CSR Group Corporation
- Formerly: China South Locomotive and Rolling Stock Industry (Group) Corporation
- Type: state-owned enterprise
- Predecessor: Half of China National Railway Locomotive & Rolling Stock Industry Corporation
- Founded: 2002
- Founder: Ministry of Railways
- Defunct: 2015; 11 years ago
- Fate: merged with CNR Group
- Successor: CRRC Group
- Headquarters: Beijing, China
- Revenue: CN¥121.321 billion (2014)
- Operating income: CN¥006.600 billion (2014)
- Net income: CN¥002.613 billion (2014)
- Total assets: CN¥156.782 billion (2014)
- Total equity: CN¥023.987 billion (2014)
- Owner: Chinese Government (100%)
- Parent: SASAC
- Subsidiaries:
| CSR | (57.15%) |
| South Huiton | (42.64%) |

= CSR Group =

Chinese locomotive and rolling stock manufacturer

CSR Group Corporation formerly known as China South Locomotive and Rolling Stock Industry (Group) Corporation (abbreviation: CSRG), was a Chinese locomotive and rolling stock manufacturer. In 2007, the major assets of the group was spin-off and formed CSR Corporation Limited, making the corporation became a holding company only. In 2015 CSR Group was merged with CNR Group to form CRRC Group.

==History==
In 1986 the China National Railway Locomotive & Rolling Stock Industry Corporation (LORIC) was formed, comprising 35 production sites and 4 research centres. In 2002 LORIC was separated from the Ministry of Railways and China South Locomotive and Rolling Stock Industry (Group) Corporation (CSRG, 中国南方机车车辆工业集团公司) was formed. Its main competitor, the China North Locomotive and Rolling Stock Industry (Group) Corporation was formed in the same year.

In 2002 the group manufactured the 270 km/h China Star high speed EMU at the Zhuzhou Electric Locomotive Works.

Since 2003, the group no longer tax-free on property tax and land rent.

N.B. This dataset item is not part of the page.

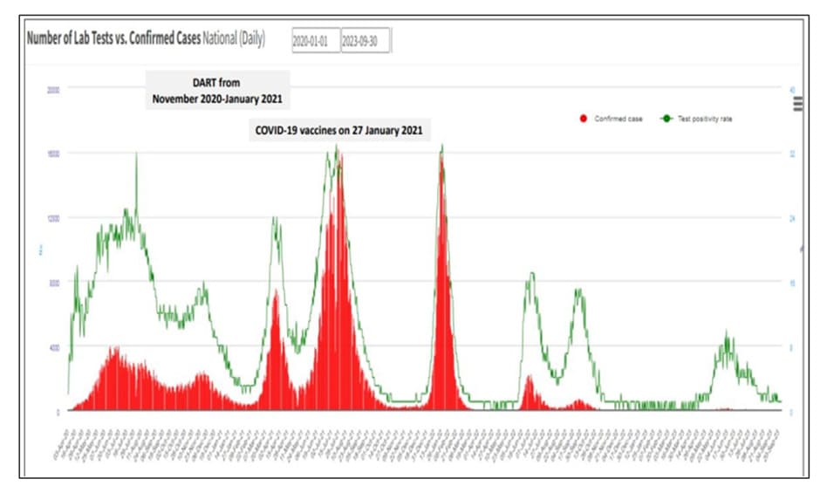This screenshot has height=486, width=820.
Task: Click the red Confirmed case legend dot
Action: click(583, 119)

Between 2004 and 2007 CSR had ~50% of the internal Chinese market for locomotives and ~80% of the market for multiple units (by volume), as well as a ~50% share in locomotive and wagon refurbishment. In the same period overseas sales accounted for ~7-8% of revenue.

In 2008 most of the assets were floated as China South Locomotive & Rolling Stock Corp., Ltd. (later known as CSR Corporation Limited), except some auxiliary assets, as well as the shares of South Huiton.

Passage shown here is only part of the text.